The Walmoden was installed in the same rooms which the King’s former mistress the Countess of Suffolk occupied, and they were exceedingly damp, a drawback which apparently was not heeded by Lady Suffolk. The Walmoden, however, was a chilly person, and contracted ague, which was rather to be wondered at on such a well-known gravel soil.
However, to counteract this complaint, she made up such huge fires that the woodwork of the building caught and the palace was nearly burnt down.
There were plenty of other less damp rooms, but the King would not allow them to be used, and commenting on this Horace Walpole remarks:
“The King hoards all he can, and has locked up half the Palace since the Queen’s death, so he does at St. James’s, and I believe would put the rooms out at interest if he could get a closet a year for them.”

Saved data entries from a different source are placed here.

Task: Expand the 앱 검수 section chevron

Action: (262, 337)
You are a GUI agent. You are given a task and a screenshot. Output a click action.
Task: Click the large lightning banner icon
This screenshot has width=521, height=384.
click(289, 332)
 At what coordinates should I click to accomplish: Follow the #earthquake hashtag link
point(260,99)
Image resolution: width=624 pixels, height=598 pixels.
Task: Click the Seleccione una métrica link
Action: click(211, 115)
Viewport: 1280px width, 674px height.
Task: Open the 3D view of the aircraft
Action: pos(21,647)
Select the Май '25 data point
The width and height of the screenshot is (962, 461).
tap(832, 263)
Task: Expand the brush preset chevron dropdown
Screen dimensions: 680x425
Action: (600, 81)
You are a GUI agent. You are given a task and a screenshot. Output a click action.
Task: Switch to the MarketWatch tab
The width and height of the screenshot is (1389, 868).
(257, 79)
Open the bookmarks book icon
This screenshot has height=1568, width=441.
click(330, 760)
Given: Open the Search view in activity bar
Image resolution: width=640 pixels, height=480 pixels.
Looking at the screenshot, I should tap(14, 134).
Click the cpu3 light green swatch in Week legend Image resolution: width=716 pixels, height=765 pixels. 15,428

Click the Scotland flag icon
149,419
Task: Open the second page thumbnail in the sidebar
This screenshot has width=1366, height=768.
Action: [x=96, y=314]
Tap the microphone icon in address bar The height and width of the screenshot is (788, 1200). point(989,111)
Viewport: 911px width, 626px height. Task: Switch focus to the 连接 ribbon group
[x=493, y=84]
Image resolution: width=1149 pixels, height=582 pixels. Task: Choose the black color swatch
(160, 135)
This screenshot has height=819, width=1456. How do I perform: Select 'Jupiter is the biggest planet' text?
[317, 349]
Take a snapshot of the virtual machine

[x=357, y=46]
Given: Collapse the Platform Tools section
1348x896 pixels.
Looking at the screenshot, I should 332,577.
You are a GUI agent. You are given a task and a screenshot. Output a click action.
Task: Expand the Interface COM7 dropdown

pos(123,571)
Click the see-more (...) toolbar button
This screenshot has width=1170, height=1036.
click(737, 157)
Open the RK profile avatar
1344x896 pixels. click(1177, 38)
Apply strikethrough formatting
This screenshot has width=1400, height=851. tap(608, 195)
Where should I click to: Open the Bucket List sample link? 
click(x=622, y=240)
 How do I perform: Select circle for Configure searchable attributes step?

But as the King grew older, there were no further signs of a rapprochement between himself and his eldest son, and no doubt the latter’s lavish expenditure—on such things as Venetian barges with Chinese crews—tended to set the father as he grew more avaricious, more against the son. But the riches hoarded by King George did not endure, but were swallowed up in that disastrous Hanoverian campaign, which also swallowed up the military reputation of the Duke of Cumberland, and put a final period to his war experiences.
The following extracts from the Gentleman’s Magazine, for the year 1750, are pathetic when read by the light of an event which followed but too quickly.
They represent the Prince, in fine summer weather, with his wife and children, happily making a “Progress” and visiting certain English country towns. There is a holiday air of peace and relaxation about them all, and the Prince is shown in those circumstances in which he loved best to live, with a devoted and beautiful wife, for whom without doubt he had a tender affection, by his side, and a bevy of loving children surrounding them both.
So in the balmy summer air, rent by the plaudits of the people who loved him also, it is better to leave him so depicted in the last public scene in which he appears in these pages, for that happy summer of 1750 was the last he spent on earth.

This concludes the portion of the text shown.